* **GIVEN TEXT**:
I did. Big time. Towards the end of 2000 I had an almost catastrophic event – nothing life-threatening, but totally head-frying. It fucked me up so bad that for a few months afterwards I felt like I was always mildly tripping, and the general after-effects of defamiliarisation (everything appeared strange and unfamiliar), depersonalisation (like I was watching myself from within) and what I later found was called “Hallucinogen persisting perception disorder” (half-seeing things out of the corner of my eye, and visual snow) lasted about a year. Longer, in fact, in times of stress or hangover-dom. Obviously this was a enormous kick up the arse, and I haven’t really touched drugs since.
This happened when I was working in some tedious and temporary office job in Edinburgh. There’s a nice bit in the “A Smart Cunt” novella in Irvine Welsh’s collection The Acid House, where the protagonist Euan talks about his girlfriend’s friends – they were always talking about what they wanted to be (painters, writers, actors, etc), obscuring the fact that they were office workers, local government officials, sales staff, etc. That was us, alright: everybody used to talk about the postgrads they were going to study, the bands they were in, the books they were wanting to write (though were never writing), the hip Edinburgh bars they were going to go to (though never did), the goals for the future. There is something awesomely depressing about being a new graduate, especially if you’ve studied the Arts or Humanities. Your knowledge of 19th century socialist parties or French existentialist novels isn’t worth donkey shit. The entire merit system to which you are accustomed and in which you have succeeded is replaced by the imperatives of business. No wonder so many wanted to go to graduate school. I, of course, was totally into getting a Masters in English. Then a PhD! I was so worth it! No matter that I was earning 5 quid an hour and barely had enough money to buy food.
Anyways. Naturally this was all rather depressing. I felt cheated out of the grand future I had so blithely imagined for myself. This fuelled my self-destruction, and I had a bit of a mad weekend etc: cut to the chase, head got fried and I was all fucked up. Worse thing was, the temporary job which we’d been told would last until March turned out to be coming to an end in December. The job agency which had recruited us all pretended that they’d “place” us all in new posts: I got offered two not-even-full weeks either side of Xmas. I conceded defeat at this point and moved back to the parental home.
You can imagine my mood. “Bleak” just don’t capture it. Monsters seemed to lurk under the stairs, ready to pounce. Day-to-day functioning was difficult: I kept thinking I was seeing things, and people looking into my eyes gave me the fear. I was as always listening to music, as I had no job and playing Championship Manager was the only other thing occupying my time. The key album (if you’ll forgive so much back story) was Death In Vegas’ Contino Sessions.

* **GIVEN DATA**:
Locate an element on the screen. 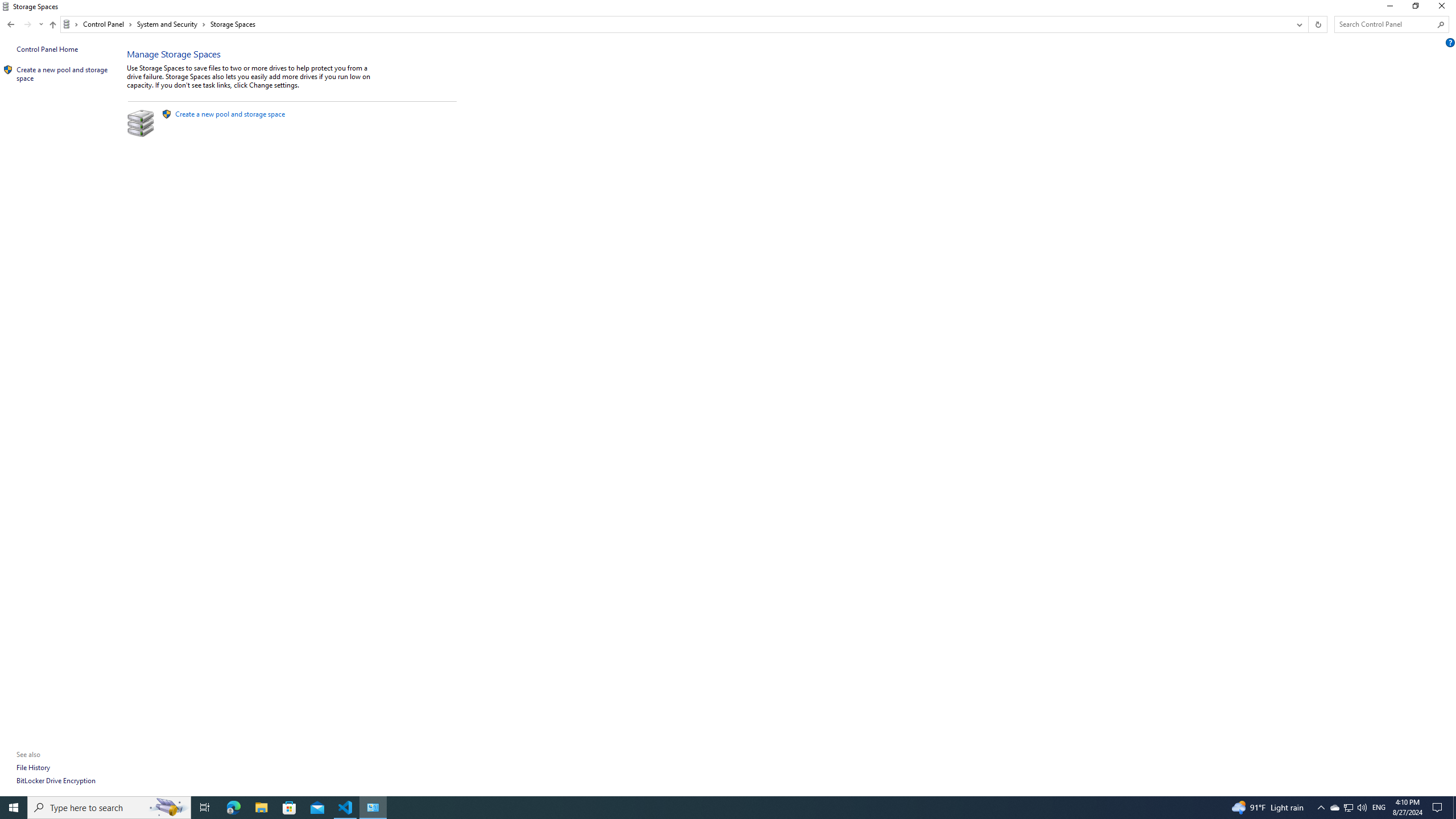 The image size is (1456, 819). 'BitLocker Drive Encryption' is located at coordinates (55, 780).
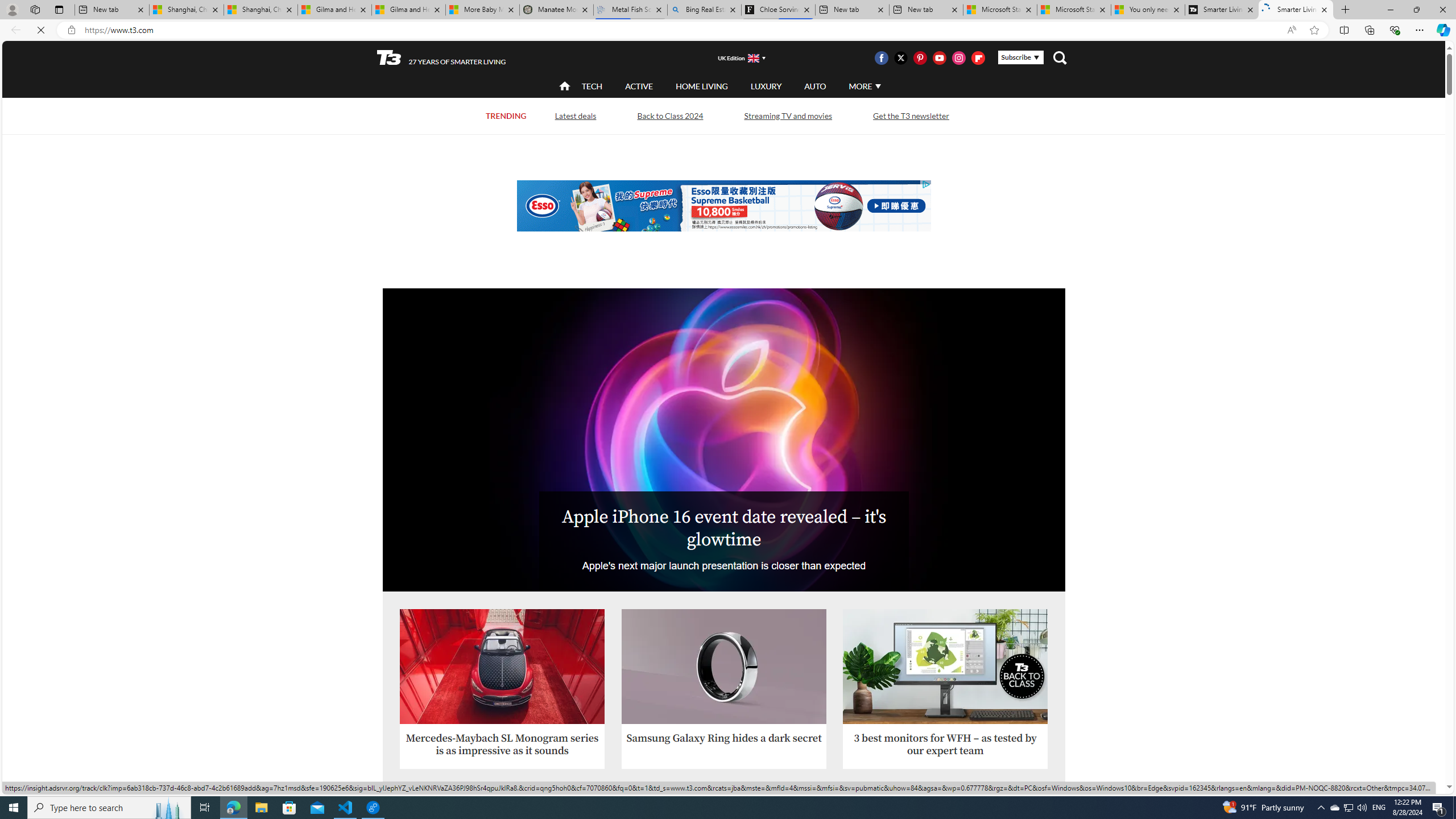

* **TO DO**:
(a) Reproduce the passage in the personal account from "Anyways. Naturally this" up to and including "the parental home.".
(b) In the personal account, what hourly wage was the writer earning at the office job in Edinburgh?
(c) Carry the personal account forward from its last sentence.
The data is not needed for this work.

* **OUTPUTS**:
(a)
Anyways. Naturally this was all rather depressing. I felt cheated out of the grand future I had so blithely imagined for myself. This fuelled my self-destruction, and I had a bit of a mad weekend etc: cut to the chase, head got fried and I was all fucked up. Worse thing was, the temporary job which we’d been told would last until March turned out to be coming to an end in December. The job agency which had recruited us all pretended that they’d “place” us all in new posts: I got offered two not-even-full weeks either side of Xmas. I conceded defeat at this point and moved back to the parental home.

(b) 5 quid an hour.

(c)
The second album by the Glaswegian electronica band, Contino Sessions was a considerable leap from their first, Dead Elvis. It combined the abrasive guitar and drones of Banana Album-era Velvet Underground with the rumbling beats of Rhythm and Stealth-era Leftfield. Which is to say that it was rocky, had dark rhythms, prominent bass, and this crippling sense of foreboding. The best song, “Death Threat”, encapsulates this: an enormous grinding of vast black thunder clouds producing bolts of sheet lightning, it is brooding, portentous and magnificently atmospheric. The electricity is so rich, you can almost smell the ozone.
The Velvet Underground inspiration is obvious in their recurrent use of drones and repetition. (This obviously is a recurrent technique in electronica, too). This often works well – as with “Dirge”, which creates a powerful tension between the repeated vocal line (and, only ever saying “La, la, la”, its implied dispassion), and the surging, powerful, alternative rock.
Sometimes, though, it just gets dreary and monotonous. “Broken Little Sister” is unrelieved by varieties in texture and tone: and the dirgey, grim atmosphere gets tedious without the creativity to illuminate it (this is why Radiohead’s “The National Anthem“, which is even more bleak, is a fucking masterpiece).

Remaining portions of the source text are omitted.